----- GIVEN PASSAGE
The Cyber Age Has Hardly Begun

Energy, Economics Technology, Employment

The information sector accounts for less than 10% of GDP and 5% of jobs.

Apparently American companies can be organized now into two camps: smoking-hot tech firms and old economy roadkill. Economists cite soaring tech stock valuations as evidence of a two-speed economy. Yet Silicon Valley magic hasn’t benefited most companies or created jobs for most Americans. What’s going on?

Amazon’s market value is twice that of Wal-Mart and 500-fold that of evaporating Sears. Apple’s valuation is twice Exxon ’s , and Facebook and Google are each valued at 20-foldCBS . Next come 200 “unicorns,” private software-dominated startups each valued at over $1 billion. Uber has a valuation greater than all car rental companies combined, and 8-year-old Airbnb is worth as much as 80-year-old Marriott.

Despite such lofty valuations, the information sector accounts for less than 10% of gross domestic product, according to the Bureau of Economic Analysis. Everyone from infants to seniors is told to learn how to code, but there aren’t that many tech jobs. Bureau of Labor Statistics data show the entire information sector accounts for under 5% of employment, with a flat trend line. The productivity and jobs benefits software could produce for the rest of the economy have yet to arrive.

Look around. Most everything critical to daily life—food, energy, buildings, transportation—is physical, not virtual. The fabric of civilization involves digging up, processing, fabricating, moving and operating gigatons of material composed of atoms, not bits. As amazing as artificial intelligence and the cloud seem today, the world is still in the early days of truly useful, ubiquitous software that can be infused into the physical world’s hardware.

The billions of dollars in economic value from information technology has been associated with improvements mainly in information-related activities: mail, news, entertainment, advertising, finance and travel services. That’s no accident, as those domains are relatively easy to digitize. Very little of the hardware world is digitized so far. The “smart” objects industry is dominated by monitoring and analysis. That’s valuable but doesn’t fundamentally alter how objects are created or operate.
----------
▶ [GIVEN PROBLEM]: Reproduce word for word the part of the passage on the tech economy starting with "Apparently American companies" and going on through "as 80-year-old Marriott.".
----- MATERIAL SHOWN
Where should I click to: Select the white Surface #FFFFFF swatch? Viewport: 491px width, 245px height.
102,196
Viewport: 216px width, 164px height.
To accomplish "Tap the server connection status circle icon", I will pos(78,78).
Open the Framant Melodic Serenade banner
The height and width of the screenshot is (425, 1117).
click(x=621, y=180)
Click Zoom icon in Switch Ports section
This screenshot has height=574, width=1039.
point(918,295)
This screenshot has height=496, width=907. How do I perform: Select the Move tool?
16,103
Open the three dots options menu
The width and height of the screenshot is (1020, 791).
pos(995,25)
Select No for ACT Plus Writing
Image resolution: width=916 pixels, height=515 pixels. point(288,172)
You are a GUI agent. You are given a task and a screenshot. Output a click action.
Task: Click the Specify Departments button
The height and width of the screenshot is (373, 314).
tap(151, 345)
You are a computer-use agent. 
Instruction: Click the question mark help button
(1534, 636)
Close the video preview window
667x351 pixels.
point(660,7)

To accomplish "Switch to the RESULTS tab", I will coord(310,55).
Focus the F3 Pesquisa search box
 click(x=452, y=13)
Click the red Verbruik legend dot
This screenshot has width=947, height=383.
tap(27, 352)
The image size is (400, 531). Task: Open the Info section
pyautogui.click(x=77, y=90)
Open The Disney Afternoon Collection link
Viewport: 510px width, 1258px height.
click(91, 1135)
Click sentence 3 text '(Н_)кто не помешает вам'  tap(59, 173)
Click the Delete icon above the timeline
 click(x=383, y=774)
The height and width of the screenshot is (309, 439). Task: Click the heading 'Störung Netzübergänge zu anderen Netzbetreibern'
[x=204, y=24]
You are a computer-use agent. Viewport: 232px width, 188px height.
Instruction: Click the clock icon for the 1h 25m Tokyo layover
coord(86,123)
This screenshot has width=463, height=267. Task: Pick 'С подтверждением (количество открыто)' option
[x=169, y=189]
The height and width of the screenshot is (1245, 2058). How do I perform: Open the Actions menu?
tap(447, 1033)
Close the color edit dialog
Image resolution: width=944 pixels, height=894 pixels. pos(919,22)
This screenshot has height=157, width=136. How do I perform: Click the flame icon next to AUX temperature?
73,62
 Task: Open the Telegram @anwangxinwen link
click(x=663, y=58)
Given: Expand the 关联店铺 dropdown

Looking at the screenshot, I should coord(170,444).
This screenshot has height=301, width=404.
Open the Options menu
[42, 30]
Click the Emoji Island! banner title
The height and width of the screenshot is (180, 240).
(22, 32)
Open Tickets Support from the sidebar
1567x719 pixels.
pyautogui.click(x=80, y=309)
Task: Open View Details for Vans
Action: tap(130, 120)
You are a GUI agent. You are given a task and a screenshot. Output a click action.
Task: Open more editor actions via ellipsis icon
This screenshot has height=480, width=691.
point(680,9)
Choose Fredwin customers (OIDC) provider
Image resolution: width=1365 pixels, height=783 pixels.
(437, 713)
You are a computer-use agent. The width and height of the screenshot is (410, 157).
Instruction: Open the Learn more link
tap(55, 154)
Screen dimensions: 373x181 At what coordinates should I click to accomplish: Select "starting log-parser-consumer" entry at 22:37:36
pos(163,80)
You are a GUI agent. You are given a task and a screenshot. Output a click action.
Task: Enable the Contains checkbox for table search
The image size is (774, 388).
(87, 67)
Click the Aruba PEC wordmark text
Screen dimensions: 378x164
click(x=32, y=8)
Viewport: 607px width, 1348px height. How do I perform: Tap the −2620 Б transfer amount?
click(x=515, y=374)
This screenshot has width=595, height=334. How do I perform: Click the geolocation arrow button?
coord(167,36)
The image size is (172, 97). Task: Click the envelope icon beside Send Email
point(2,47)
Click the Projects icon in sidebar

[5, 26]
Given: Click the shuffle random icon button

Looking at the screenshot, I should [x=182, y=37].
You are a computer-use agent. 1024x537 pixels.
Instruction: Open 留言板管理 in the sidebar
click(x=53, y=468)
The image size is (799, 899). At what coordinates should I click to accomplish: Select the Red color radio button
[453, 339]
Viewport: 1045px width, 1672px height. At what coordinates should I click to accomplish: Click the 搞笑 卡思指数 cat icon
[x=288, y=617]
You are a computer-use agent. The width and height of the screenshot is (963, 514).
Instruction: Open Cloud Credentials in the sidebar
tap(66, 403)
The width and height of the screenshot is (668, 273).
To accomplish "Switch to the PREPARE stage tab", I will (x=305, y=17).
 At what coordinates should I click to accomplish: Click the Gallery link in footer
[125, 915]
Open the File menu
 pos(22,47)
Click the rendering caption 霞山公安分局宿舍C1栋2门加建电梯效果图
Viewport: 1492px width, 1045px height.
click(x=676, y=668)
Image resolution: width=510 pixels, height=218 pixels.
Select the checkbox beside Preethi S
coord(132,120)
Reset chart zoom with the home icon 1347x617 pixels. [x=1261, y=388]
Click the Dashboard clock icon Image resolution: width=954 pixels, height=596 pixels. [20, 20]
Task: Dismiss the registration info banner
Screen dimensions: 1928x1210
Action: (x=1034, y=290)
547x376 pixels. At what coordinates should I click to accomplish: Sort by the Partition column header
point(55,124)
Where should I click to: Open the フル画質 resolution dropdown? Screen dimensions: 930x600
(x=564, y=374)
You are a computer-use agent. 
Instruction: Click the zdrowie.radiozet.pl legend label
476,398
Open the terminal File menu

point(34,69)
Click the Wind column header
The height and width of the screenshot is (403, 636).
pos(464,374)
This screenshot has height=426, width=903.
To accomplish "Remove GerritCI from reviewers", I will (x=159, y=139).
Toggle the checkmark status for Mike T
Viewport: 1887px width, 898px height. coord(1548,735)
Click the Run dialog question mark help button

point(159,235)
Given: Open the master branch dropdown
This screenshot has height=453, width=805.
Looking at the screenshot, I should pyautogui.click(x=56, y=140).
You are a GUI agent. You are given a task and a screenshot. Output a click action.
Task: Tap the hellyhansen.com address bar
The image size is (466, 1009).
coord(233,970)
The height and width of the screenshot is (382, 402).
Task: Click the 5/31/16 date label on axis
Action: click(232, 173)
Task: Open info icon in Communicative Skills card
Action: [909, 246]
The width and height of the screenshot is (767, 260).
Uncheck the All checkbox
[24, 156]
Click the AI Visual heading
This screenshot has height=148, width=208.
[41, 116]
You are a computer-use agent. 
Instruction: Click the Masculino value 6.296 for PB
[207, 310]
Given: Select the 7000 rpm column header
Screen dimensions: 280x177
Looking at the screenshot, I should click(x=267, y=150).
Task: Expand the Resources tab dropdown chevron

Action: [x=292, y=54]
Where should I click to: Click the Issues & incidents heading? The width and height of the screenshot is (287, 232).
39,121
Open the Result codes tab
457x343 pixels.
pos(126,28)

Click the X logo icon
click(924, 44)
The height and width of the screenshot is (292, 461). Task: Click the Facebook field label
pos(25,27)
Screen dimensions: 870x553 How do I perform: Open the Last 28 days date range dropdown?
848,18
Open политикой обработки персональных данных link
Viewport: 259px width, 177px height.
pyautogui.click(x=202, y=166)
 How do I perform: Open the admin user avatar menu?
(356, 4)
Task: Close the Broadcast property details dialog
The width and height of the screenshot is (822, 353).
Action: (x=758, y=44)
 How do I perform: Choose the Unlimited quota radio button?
----------
▶ [SOLUTION TO THIS EXERCISE]:
Apparently American companies can be organized now into two camps: smoking-hot tech firms and old economy roadkill. Economists cite soaring tech stock valuations as evidence of a two-speed economy. Yet Silicon Valley magic hasn’t benefited most companies or created jobs for most Americans. What’s going on?

Amazon’s market value is twice that of Wal-Mart and 500-fold that of evaporating Sears. Apple’s valuation is twice Exxon ’s , and Facebook and Google are each valued at 20-foldCBS . Next come 200 “unicorns,” private software-dominated startups each valued at over $1 billion. Uber has a valuation greater than all car rental companies combined, and 8-year-old Airbnb is worth as much as 80-year-old Marriott.